### Task 1
Pick out every line in the rows below that contains the string "height", and copy each one. Case counts.
Start of Supplied passage
Indeed, my intuition is to use neither average value nor minimax, but rather an exaggerated minimax.  Given that part of the tree below each node hasn't been explored, we have to expect that the best move probably hasn't yet been found, so we should extrapolate from the distribution of explored moves that a still better move would be discovered in a full-width search.  How much better than the best so far depends on what percentage of the space remains unexplored.
 
Using an extrapolated minimax, if such a thing could be vaguely accurate, would potentially free us from bias caused by one part of the tree being deeper than another, or caused by one branch being bushier than another.  If such bias were were removed, then I could see growing the search tree much more randomly than otherwise.
 
I'm still curious how one would assign the probability of trying something new versus trying something old and deviating later, but if the exaggerated minimax were somewhat sound, then maybe the distribution at each node is key.  If one move at the root seems way better than the rest, then search would be more likely to explore that move and deviate later, but if it seems reasonably likely that the best move has not yet been identified, search should sprout a new branch at the root, or spend more time on a move that is currently running second-best.
 
As usual, forgive me if I am spouting errant nonsense.  IANACS.  (I am not a computer scientist Wink)
IP Logged

99of9
Forum Guru
*****




Gnobby's creator (player #314)

  toby_hudson  


Gender: male
Posts: 1413
Re: Monte Carlo Search
« Reply #7 on: Aug 16th, 2006, 8:11pm »
End of Supplied passage
Start of Material provided
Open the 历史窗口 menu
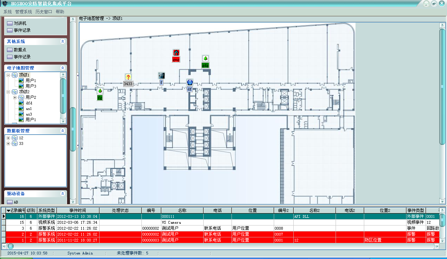 point(44,12)
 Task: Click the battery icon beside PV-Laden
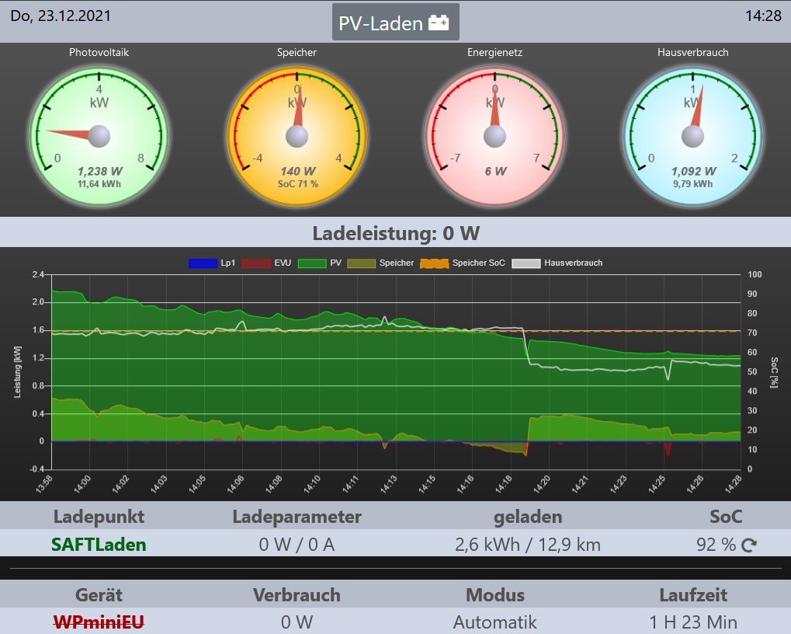pos(439,23)
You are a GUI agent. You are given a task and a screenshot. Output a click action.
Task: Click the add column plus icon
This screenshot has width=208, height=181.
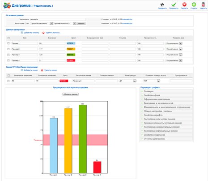click(22, 33)
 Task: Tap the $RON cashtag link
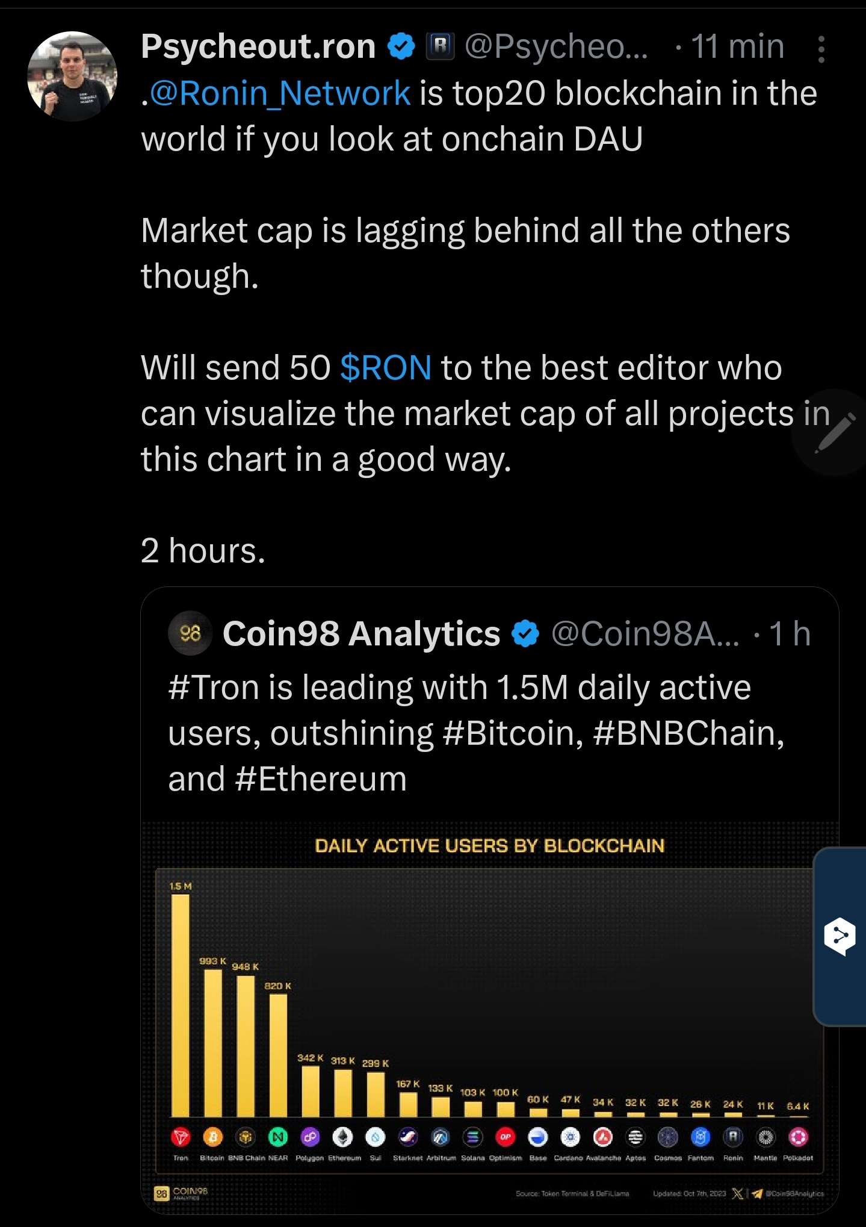386,368
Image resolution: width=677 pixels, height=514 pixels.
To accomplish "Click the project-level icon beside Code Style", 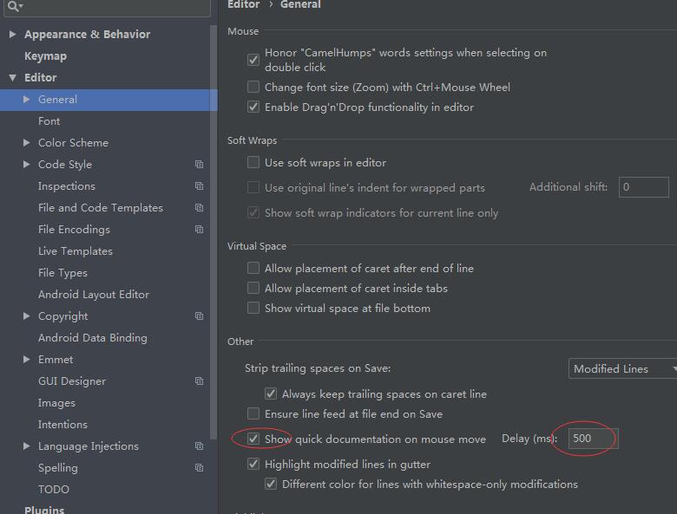I will point(199,165).
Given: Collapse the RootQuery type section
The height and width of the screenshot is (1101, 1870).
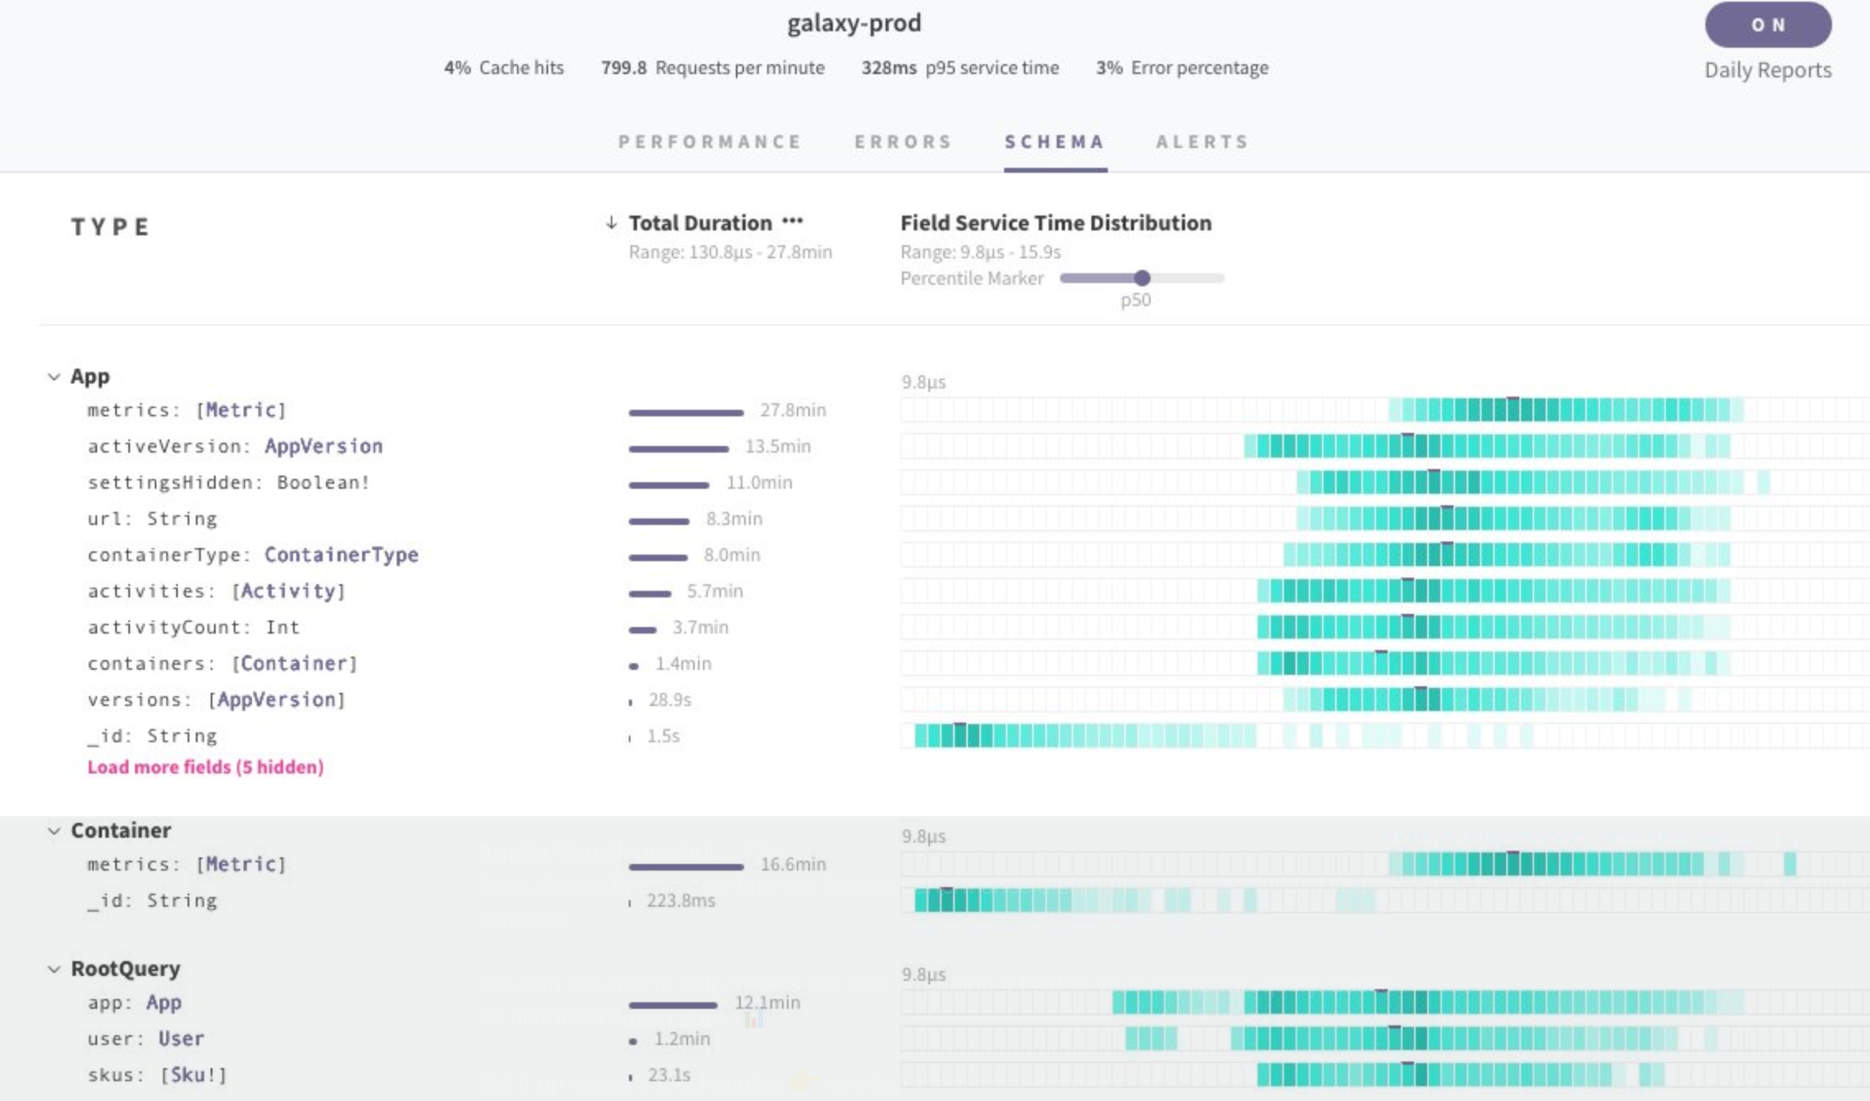Looking at the screenshot, I should tap(54, 969).
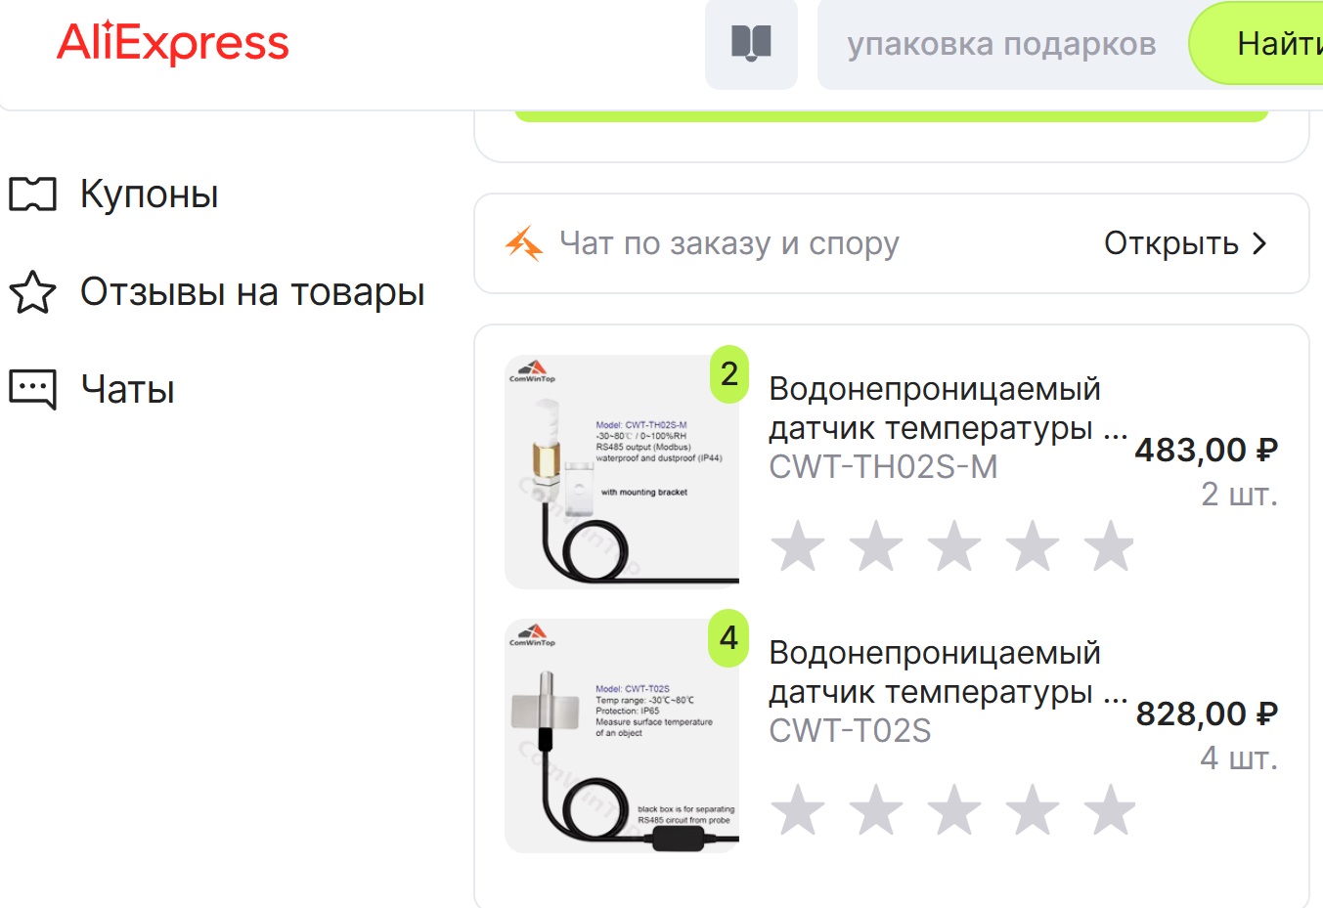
End of Material provided
### Task 2
Resume the forum thread on Monte Carlo search above, starting right after its last line.

### Task result 1
This screenshot has width=208, height=181.
Image resolution: width=677 pixels, height=514 pixels.
The height and width of the screenshot is (1101, 1870).

### Task result 2
Quote Quote Modify Modify

Unfortunately this is not a well defined concept, so I've had trouble answering your post.  We are obviously imagining quite different things.
 
Something vaguely like this:
 
Code:

evaluate(position p) {
  if (depth=D_MAX) {
    return (Static_Eval(p), std_deviation=0);
  } else if (never searched p before) {
    return (Static_Eval(p), std_deviation=constant*(D_MAX-depth));
  } else if (only searched p ONCE before) {
    M = generate_all_possible_steps_from_here(p);
    for (m=0; m<M; m++) {
 e[m],sd[m] = evaluate(p+move_m);
    }
    return (average(all e[m]), sample_std_deviation(all e[m]));
  } else (we have evaluated this position and it's successors before) {
    e[M],sd[M] = recall_previous_evaluations_of_all_moves(p);
    e_p = recall_previous_evaluation_of_this_position(p);
    n=num_times_seen_this_position_before(p);
    n++;
    B=choose_branching_factor(???);
    for (b=0; b<B; b++) {
 m[b] = choose_move(e[M]-e_p, sd[M],n,temperature);
 e[m[b]],sd[m[b]] = evaluate(p+move_m[b]);
    }
    return (average(all e[m[b]]), sample_std_deviation(all e[m[b]]));
    }  
  }
}
 
int choose_move (e_increase[M], sd[M], n, temp) {
  e_inc_max, m_max = find_maximum_increase(e_increase[M]);
  for (m=0; m<M; m++) {
    weight[m] = exp((e_increase[m]-e_inc_max) / (temp*(sd[m_max]+sd[m])));
  }
  return( roulette_wheel_choice(weight[M]) );
}

 
Of course this will have numerous illogicalities, because I just made it up.  But that's the rough outline of what I'm imagining.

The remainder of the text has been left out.